Please copy every line of the records below that holds the word "screenshot".
[Opening RECORDS SUPPLIED section]
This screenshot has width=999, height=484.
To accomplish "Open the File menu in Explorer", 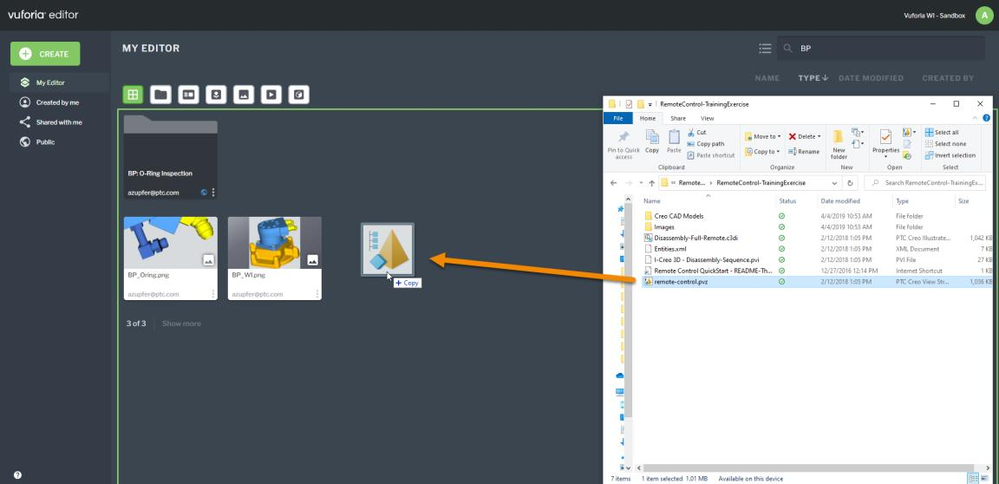I will click(619, 118).
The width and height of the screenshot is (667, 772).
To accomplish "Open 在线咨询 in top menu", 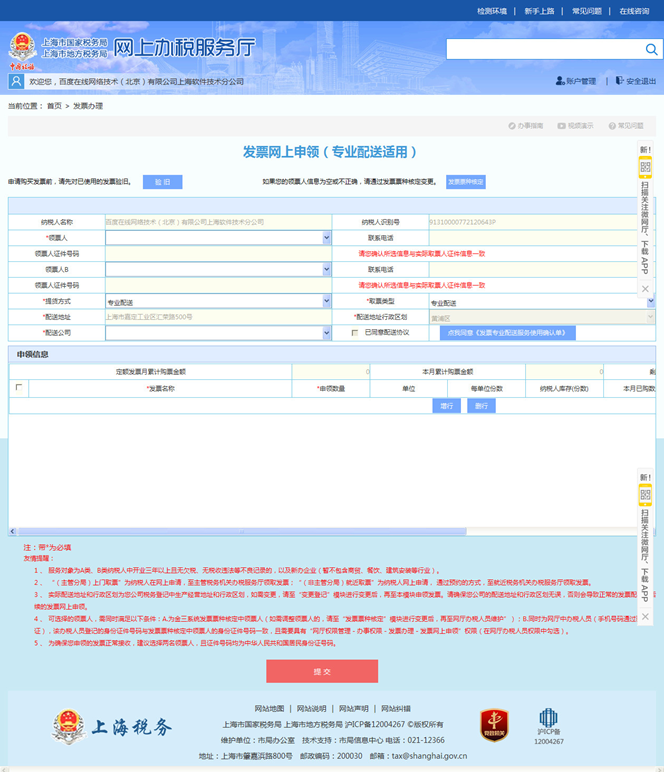I will 634,11.
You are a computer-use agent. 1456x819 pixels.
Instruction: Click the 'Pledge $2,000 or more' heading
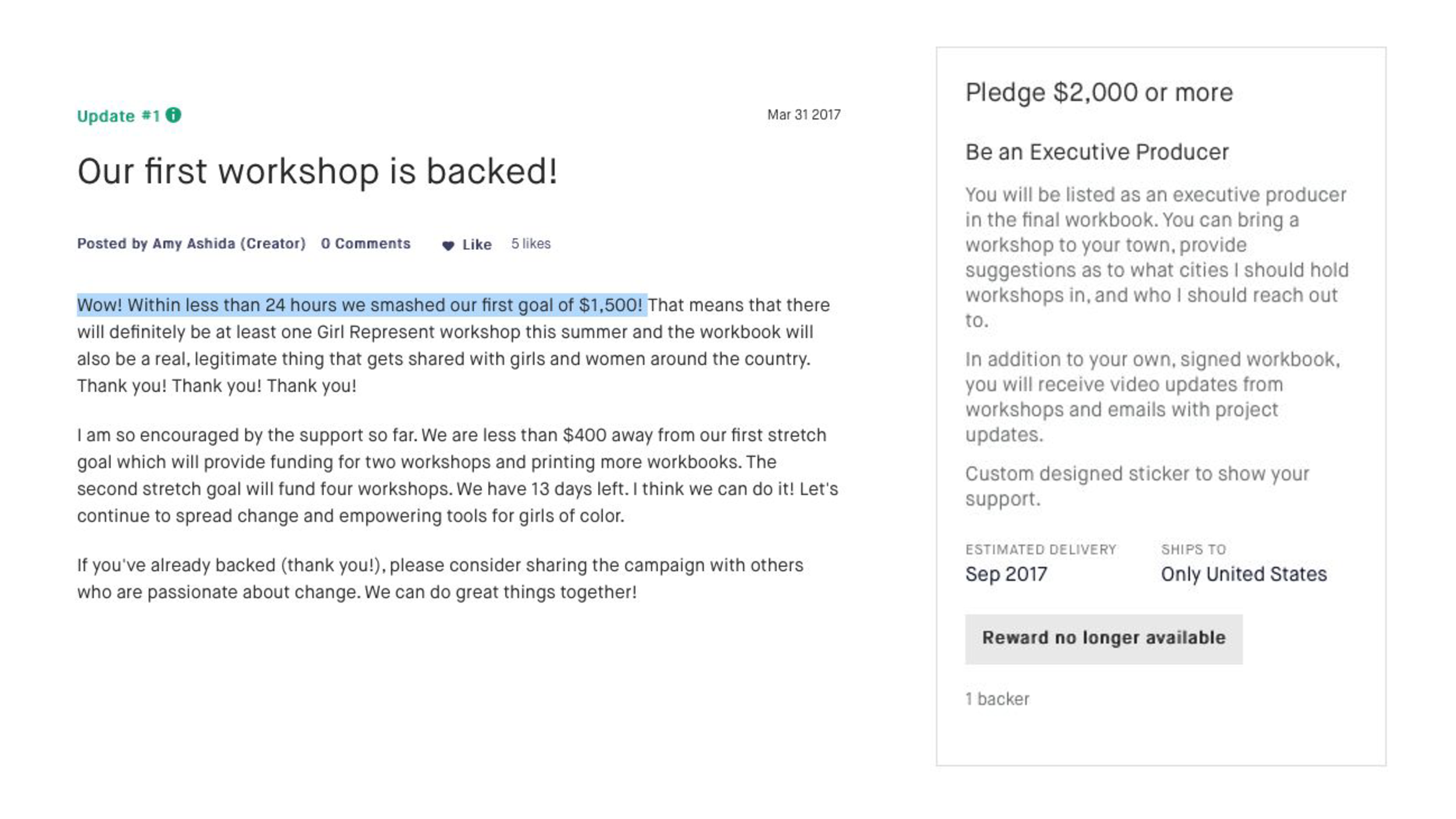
[Closing RECORDS SUPPLIED section]
● **YOUR RESPONSE**
This screenshot has width=999, height=484.
The width and height of the screenshot is (667, 772).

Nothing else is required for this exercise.